─── THE RECORDS ───

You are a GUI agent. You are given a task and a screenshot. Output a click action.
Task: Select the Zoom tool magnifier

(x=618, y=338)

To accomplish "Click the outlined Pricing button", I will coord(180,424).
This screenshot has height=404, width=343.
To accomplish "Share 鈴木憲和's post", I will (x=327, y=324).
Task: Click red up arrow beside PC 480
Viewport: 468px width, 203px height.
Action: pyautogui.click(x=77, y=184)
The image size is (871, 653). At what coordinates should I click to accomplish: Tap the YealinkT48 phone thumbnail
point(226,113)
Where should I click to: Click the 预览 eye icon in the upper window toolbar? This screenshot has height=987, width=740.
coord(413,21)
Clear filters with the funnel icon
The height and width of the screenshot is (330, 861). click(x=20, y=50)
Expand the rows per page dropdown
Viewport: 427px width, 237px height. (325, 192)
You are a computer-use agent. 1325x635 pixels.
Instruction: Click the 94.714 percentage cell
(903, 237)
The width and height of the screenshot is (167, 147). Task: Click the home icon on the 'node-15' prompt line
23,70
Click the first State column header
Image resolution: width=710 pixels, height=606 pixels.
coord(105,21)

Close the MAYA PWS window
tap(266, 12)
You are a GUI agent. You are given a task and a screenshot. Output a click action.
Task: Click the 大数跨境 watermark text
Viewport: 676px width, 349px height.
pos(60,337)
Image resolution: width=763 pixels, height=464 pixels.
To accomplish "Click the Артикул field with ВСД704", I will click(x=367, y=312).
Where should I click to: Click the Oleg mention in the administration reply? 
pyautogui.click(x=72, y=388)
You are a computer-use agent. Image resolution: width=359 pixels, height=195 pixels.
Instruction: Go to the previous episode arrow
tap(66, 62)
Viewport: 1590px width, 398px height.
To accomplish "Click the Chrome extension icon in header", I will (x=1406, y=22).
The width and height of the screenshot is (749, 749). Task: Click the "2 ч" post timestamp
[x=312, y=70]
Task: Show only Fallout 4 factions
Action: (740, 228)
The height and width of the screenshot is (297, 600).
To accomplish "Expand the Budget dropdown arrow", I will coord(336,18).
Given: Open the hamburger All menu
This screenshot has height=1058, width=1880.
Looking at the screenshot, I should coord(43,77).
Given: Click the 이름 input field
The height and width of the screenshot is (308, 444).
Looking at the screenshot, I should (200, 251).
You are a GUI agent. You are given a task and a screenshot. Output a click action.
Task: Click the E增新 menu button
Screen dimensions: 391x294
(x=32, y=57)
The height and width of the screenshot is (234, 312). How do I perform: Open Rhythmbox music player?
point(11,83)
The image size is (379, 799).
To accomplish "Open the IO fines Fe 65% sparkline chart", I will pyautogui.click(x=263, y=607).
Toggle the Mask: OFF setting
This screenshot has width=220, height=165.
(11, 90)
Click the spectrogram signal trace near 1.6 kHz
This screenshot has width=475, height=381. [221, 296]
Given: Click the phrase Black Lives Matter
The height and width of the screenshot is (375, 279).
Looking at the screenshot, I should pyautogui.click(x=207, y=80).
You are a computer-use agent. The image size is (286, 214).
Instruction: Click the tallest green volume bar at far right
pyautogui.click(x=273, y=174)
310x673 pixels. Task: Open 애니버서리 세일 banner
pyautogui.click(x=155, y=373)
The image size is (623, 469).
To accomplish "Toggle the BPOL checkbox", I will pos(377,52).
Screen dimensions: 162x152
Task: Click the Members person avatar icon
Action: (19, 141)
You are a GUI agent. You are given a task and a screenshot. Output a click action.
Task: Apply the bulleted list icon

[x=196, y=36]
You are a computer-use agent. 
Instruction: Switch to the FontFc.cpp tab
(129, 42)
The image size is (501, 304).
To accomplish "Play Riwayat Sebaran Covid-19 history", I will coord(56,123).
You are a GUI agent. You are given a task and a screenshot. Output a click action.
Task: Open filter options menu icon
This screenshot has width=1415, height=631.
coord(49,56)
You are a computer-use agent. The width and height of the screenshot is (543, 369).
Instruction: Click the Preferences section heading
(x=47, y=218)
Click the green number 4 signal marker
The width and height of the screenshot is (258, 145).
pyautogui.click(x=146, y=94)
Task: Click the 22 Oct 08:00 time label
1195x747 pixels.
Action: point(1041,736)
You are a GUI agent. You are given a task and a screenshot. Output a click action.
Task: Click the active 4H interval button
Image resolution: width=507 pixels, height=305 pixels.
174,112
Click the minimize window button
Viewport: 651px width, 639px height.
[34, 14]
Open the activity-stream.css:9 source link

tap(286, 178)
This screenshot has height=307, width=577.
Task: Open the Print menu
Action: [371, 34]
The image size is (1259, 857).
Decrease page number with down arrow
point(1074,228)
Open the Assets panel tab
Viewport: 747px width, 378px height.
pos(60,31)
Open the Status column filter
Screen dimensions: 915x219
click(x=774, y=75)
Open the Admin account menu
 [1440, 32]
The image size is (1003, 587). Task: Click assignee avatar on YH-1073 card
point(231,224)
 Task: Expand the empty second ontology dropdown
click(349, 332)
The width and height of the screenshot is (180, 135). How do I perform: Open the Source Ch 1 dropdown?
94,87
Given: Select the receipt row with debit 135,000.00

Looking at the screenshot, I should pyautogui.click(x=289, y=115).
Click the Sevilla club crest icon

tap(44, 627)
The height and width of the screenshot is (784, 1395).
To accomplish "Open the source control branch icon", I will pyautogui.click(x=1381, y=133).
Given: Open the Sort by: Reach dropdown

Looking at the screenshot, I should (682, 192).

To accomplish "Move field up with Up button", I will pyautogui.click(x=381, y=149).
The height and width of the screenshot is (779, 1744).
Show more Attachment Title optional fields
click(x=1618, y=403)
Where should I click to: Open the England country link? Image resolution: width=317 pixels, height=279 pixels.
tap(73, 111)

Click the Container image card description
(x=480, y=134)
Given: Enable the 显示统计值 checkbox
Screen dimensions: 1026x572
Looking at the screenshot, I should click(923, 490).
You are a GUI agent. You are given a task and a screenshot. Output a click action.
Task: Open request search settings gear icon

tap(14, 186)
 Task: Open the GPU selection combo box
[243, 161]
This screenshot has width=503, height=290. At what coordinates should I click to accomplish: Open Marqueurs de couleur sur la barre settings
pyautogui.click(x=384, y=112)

───

WHAT YOU ARE ASKED TO DO: The records above are to be duplicated exactly, every one of them.

OUTPUT BELOW:
You are a GUI agent. You are given a task and a screenshot. Output a click action.
Task: Select the Zoom tool magnifier

(x=618, y=338)

To accomplish "Click the outlined Pricing button", I will coord(180,424).
This screenshot has height=404, width=343.
To accomplish "Share 鈴木憲和's post", I will (x=327, y=324).
Task: Click red up arrow beside PC 480
Viewport: 468px width, 203px height.
Action: pyautogui.click(x=77, y=184)
The image size is (871, 653). At what coordinates should I click to accomplish: Tap the YealinkT48 phone thumbnail
point(226,113)
Where should I click to: Click the 预览 eye icon in the upper window toolbar? This screenshot has height=987, width=740.
coord(413,21)
Clear filters with the funnel icon
The height and width of the screenshot is (330, 861). click(x=20, y=50)
Expand the rows per page dropdown
Viewport: 427px width, 237px height. (325, 192)
You are a computer-use agent. 1325x635 pixels.
Instruction: Click the 94.714 percentage cell
(903, 237)
The width and height of the screenshot is (167, 147). Task: Click the home icon on the 'node-15' prompt line
23,70
Click the first State column header
Image resolution: width=710 pixels, height=606 pixels.
coord(105,21)

Close the MAYA PWS window
tap(266, 12)
You are a GUI agent. You are given a task and a screenshot. Output a click action.
Task: Click the 大数跨境 watermark text
Viewport: 676px width, 349px height.
pos(60,337)
Image resolution: width=763 pixels, height=464 pixels.
To accomplish "Click the Артикул field with ВСД704", I will click(x=367, y=312).
Where should I click to: Click the Oleg mention in the administration reply? 
pyautogui.click(x=72, y=388)
You are a computer-use agent. Image resolution: width=359 pixels, height=195 pixels.
Instruction: Go to the previous episode arrow
tap(66, 62)
Viewport: 1590px width, 398px height.
To accomplish "Click the Chrome extension icon in header", I will (x=1406, y=22).
The width and height of the screenshot is (749, 749). Task: Click the "2 ч" post timestamp
[x=312, y=70]
Task: Show only Fallout 4 factions
Action: (740, 228)
The height and width of the screenshot is (297, 600).
To accomplish "Expand the Budget dropdown arrow", I will coord(336,18).
Given: Open the hamburger All menu
This screenshot has height=1058, width=1880.
Looking at the screenshot, I should coord(43,77).
Given: Click the 이름 input field
The height and width of the screenshot is (308, 444).
Looking at the screenshot, I should (200, 251).
You are a GUI agent. You are given a task and a screenshot. Output a click action.
Task: Click the E增新 menu button
Screen dimensions: 391x294
(x=32, y=57)
The height and width of the screenshot is (234, 312). How do I perform: Open Rhythmbox music player?
point(11,83)
The image size is (379, 799).
To accomplish "Open the IO fines Fe 65% sparkline chart", I will pyautogui.click(x=263, y=607).
Toggle the Mask: OFF setting
This screenshot has width=220, height=165.
(11, 90)
Click the spectrogram signal trace near 1.6 kHz
This screenshot has width=475, height=381. [221, 296]
Given: Click the phrase Black Lives Matter
The height and width of the screenshot is (375, 279).
Looking at the screenshot, I should pyautogui.click(x=207, y=80).
You are a computer-use agent. The image size is (286, 214).
Instruction: Click the tallest green volume bar at far right
pyautogui.click(x=273, y=174)
310x673 pixels. Task: Open 애니버서리 세일 banner
pyautogui.click(x=155, y=373)
The image size is (623, 469).
To accomplish "Toggle the BPOL checkbox", I will pos(377,52).
Screen dimensions: 162x152
Task: Click the Members person avatar icon
Action: (19, 141)
You are a GUI agent. You are given a task and a screenshot. Output a click action.
Task: Apply the bulleted list icon

[x=196, y=36]
You are a computer-use agent. 
Instruction: Switch to the FontFc.cpp tab
(129, 42)
The image size is (501, 304).
To accomplish "Play Riwayat Sebaran Covid-19 history", I will coord(56,123).
You are a GUI agent. You are given a task and a screenshot. Output a click action.
Task: Open filter options menu icon
This screenshot has width=1415, height=631.
coord(49,56)
You are a computer-use agent. The width and height of the screenshot is (543, 369).
Instruction: Click the Preferences section heading
(x=47, y=218)
Click the green number 4 signal marker
The width and height of the screenshot is (258, 145).
pyautogui.click(x=146, y=94)
Task: Click the 22 Oct 08:00 time label
1195x747 pixels.
Action: point(1041,736)
You are a GUI agent. You are given a task and a screenshot. Output a click action.
Task: Click the active 4H interval button
Image resolution: width=507 pixels, height=305 pixels.
174,112
Click the minimize window button
Viewport: 651px width, 639px height.
[34, 14]
Open the activity-stream.css:9 source link

tap(286, 178)
This screenshot has height=307, width=577.
Task: Open the Print menu
Action: [371, 34]
The image size is (1259, 857).
Decrease page number with down arrow
point(1074,228)
Open the Assets panel tab
Viewport: 747px width, 378px height.
pos(60,31)
Open the Status column filter
Screen dimensions: 915x219
click(x=774, y=75)
Open the Admin account menu
 [1440, 32]
The image size is (1003, 587). Task: Click assignee avatar on YH-1073 card
point(231,224)
 Task: Expand the empty second ontology dropdown
click(349, 332)
The width and height of the screenshot is (180, 135). How do I perform: Open the Source Ch 1 dropdown?
94,87
Given: Select the receipt row with debit 135,000.00

Looking at the screenshot, I should pyautogui.click(x=289, y=115).
Click the Sevilla club crest icon

tap(44, 627)
The height and width of the screenshot is (784, 1395).
To accomplish "Open the source control branch icon", I will pyautogui.click(x=1381, y=133).
Given: Open the Sort by: Reach dropdown

Looking at the screenshot, I should (682, 192).

To accomplish "Move field up with Up button", I will pyautogui.click(x=381, y=149).
The height and width of the screenshot is (779, 1744).
Show more Attachment Title optional fields
click(x=1618, y=403)
Where should I click to: Open the England country link? Image resolution: width=317 pixels, height=279 pixels.
tap(73, 111)

Click the Container image card description
(x=480, y=134)
Given: Enable the 显示统计值 checkbox
Screen dimensions: 1026x572
Looking at the screenshot, I should click(923, 490).
You are a GUI agent. You are given a task and a screenshot. Output a click action.
Task: Open request search settings gear icon

tap(14, 186)
 Task: Open the GPU selection combo box
[243, 161]
This screenshot has width=503, height=290. At what coordinates should I click to accomplish: Open Marqueurs de couleur sur la barre settings
pyautogui.click(x=384, y=112)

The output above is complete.